Most of us only glance at these questions. To see them obliquely. Set them aside to deal with tomorrow. And the sequence of routines in our day to day lives help us do that, beginning with the starting gun of the morning alarm. The routine drive to work where we put in our time. Then the race to a soccer practice or baseball game and dinner on the go. Help with homework, pay some bills, read some emails, off to bed and then repeat. On our way to the next job, the next raise, the next game, the next tournament. All with our distracting smart phones in hand. To photograph, to read and reply, to text and tweet.

These questions about what makes life worth living are complicated. Not only do they make us recognize our own mortality, they also force us to confront the lack of mindfulness in our day to day lives. To separate patterns and routines from what is purposeful and meaningful.

By answering these questions directly, we can create two powerful gifts. The first is for our families, loved ones and surrogates.
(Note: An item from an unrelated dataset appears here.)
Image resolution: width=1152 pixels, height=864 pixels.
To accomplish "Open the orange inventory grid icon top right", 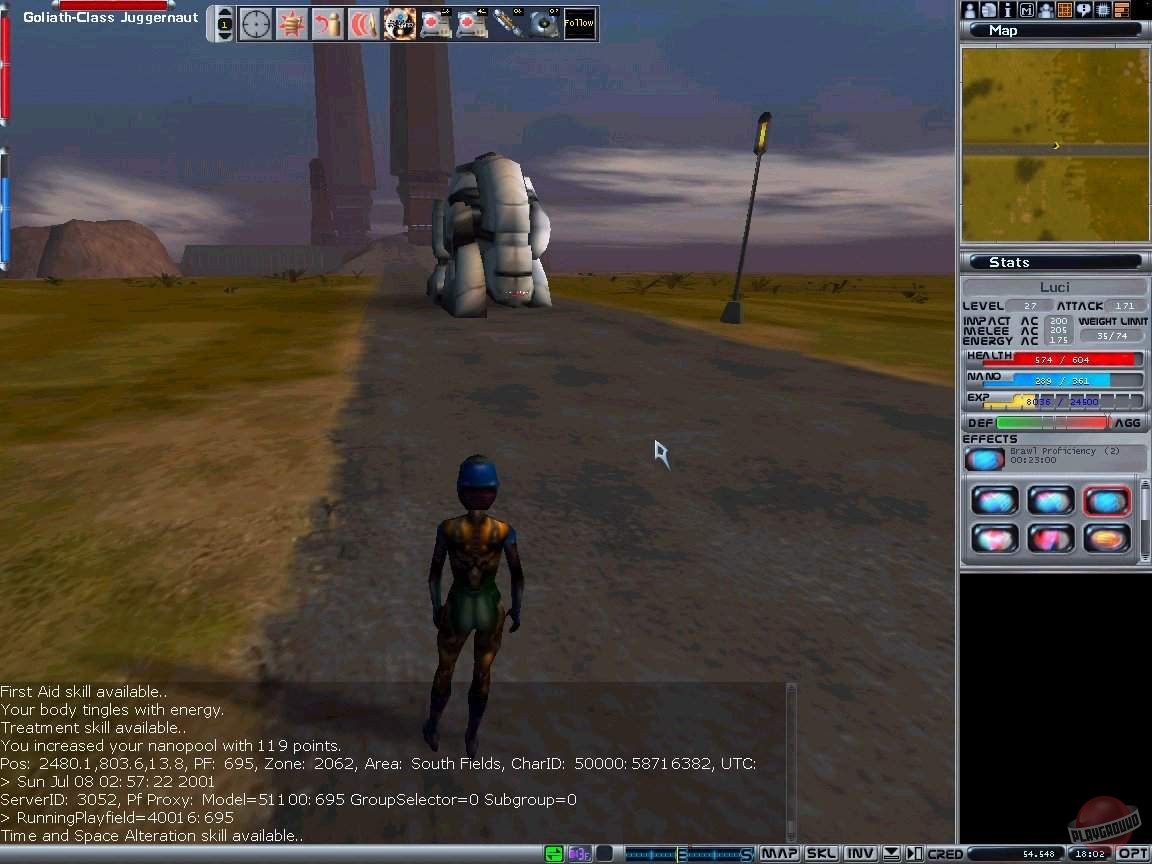I will 1064,9.
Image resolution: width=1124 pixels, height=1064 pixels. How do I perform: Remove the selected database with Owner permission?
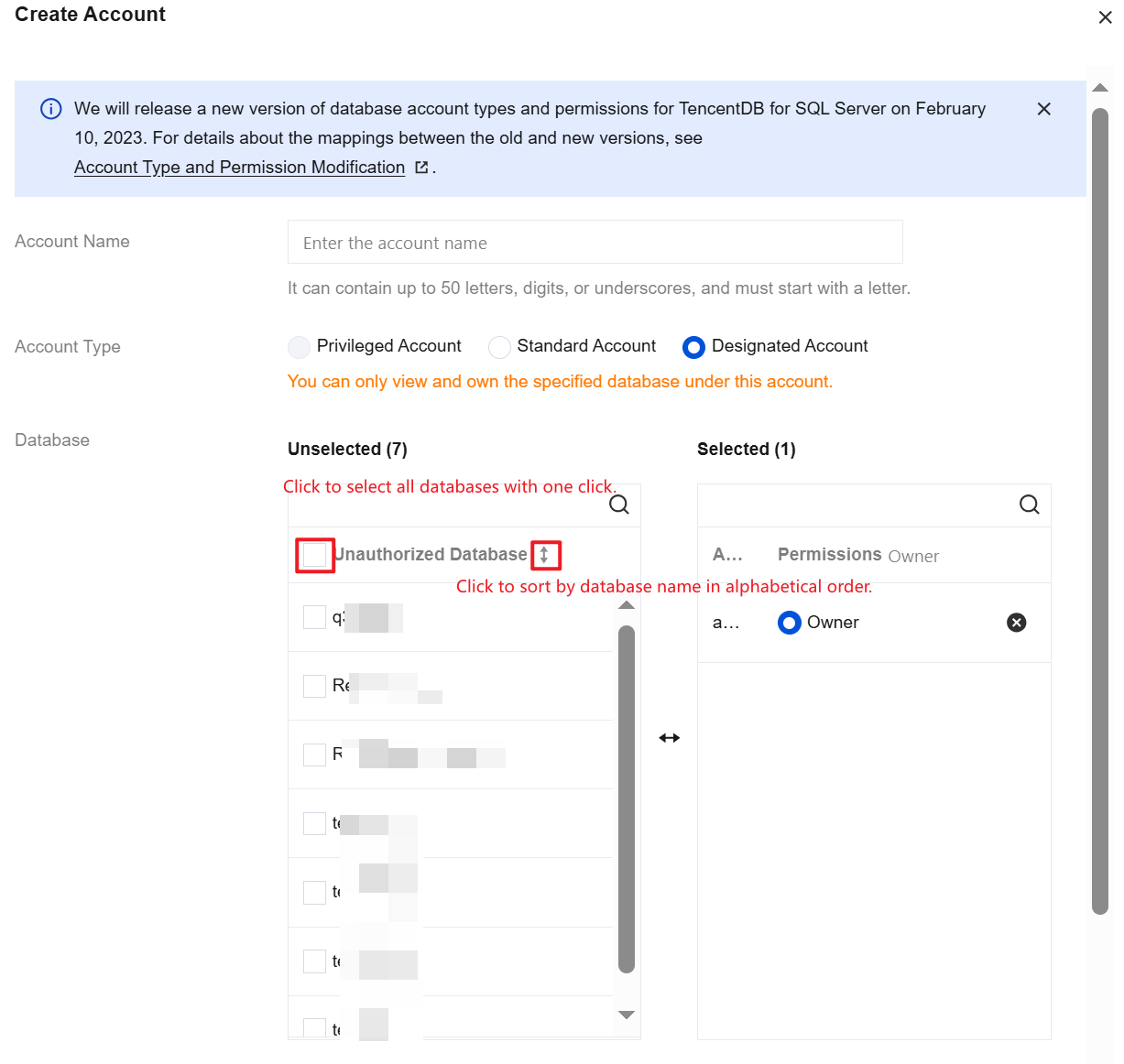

Having discussions with them ahead of time decreases their burden, by providing a better understanding of what it is that makes life worth living. So they may be more prepared to speak for us, if and when we cannot.

The second gift is to ourselves. Not for the future, but for the here and now. As we recognize what gives us purpose and meaning in moments of mindfulness, we learn what we want to do, not what we feel obliged to do. And in doing so, we then learn what truly makes our hearts soar.